Fred Phillips, 62, an African-American psychologist 62 from Washington, came with his wife, and was overwhelmed with the emotion at taking part in the inauguration of the country's first black president.
"It's a milestone in race relations in the US. We're still not completely there but we can't go back. The hopes from my ancestors have been realised, the efforts have been rewarded and the prayers have been answered," he said.
Just before Obama took the oath of office, the strains of "Queen of Soul" Aretha Franklin singing "My Country Tis of Thee" reverberated across the steps of the sparkling white Capitol, and swelled across the crowds below.
"I'm happy, I'm cold, and I'm celebrating," said Hollywood star Denzel Washington, smiling for pictures alongside fans. He was one of the lucky few to win a close up view of the momentous occasion.
But despite the long wait and the worst economic problems facing the nation since the Great Depression of the 1930s, the crowds crackled with hope and optimism.
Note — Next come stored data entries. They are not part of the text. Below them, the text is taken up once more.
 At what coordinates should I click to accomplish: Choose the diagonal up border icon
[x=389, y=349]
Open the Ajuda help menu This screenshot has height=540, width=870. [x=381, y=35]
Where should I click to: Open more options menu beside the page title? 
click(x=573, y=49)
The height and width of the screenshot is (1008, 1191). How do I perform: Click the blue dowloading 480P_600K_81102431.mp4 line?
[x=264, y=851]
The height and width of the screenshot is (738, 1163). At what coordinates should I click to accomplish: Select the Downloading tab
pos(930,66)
"I think Obama and his administration are going to electrify, bolster and solidify all the dreams and aspirations in America," said Patrick Kearns, 47, from Charleston, West Virginia.
"We need to be better neighbors in the world."
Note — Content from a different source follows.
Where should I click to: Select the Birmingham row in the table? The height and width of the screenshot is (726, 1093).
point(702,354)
Under bright, sunny skies, even those watching from hundreds of meters away on one of the huge video screens set up for the event, were overjoyed just to be there.
"We woke up at three but it's worth it. I think it's history on its way. We just want to be there celebrating," said Mary Lloyd.
The tight security net proved confusing for many, and some waited hours in order to secure a place along the route of the parade which was later to accompany Obama and his family to the White House.
The streets resembled a burgeoning tent city with food stalls springing up in middle of the street and the smell of cooking meat on grills.
Military Hummer trucks blocked off civilian streets, as police and military reservists stood guard on every street corner manning concrete barriers.
Whole highways were empty and then turning a corner, the crowds began.
"We were in the holding pen for a good couple of hours. Mashed in like sardines," said Pamela Jones, 58, from White Plains, New York. "When we finally got through it really was, free at last, free at last."
On an office building at the juncture where Pennsylvania Avenue makes a turn toward the Capitol, two large banners were fixed where they would be seen by the current and future president.
"Welcome Mr President," said one. "Thank you Mr President," said the other.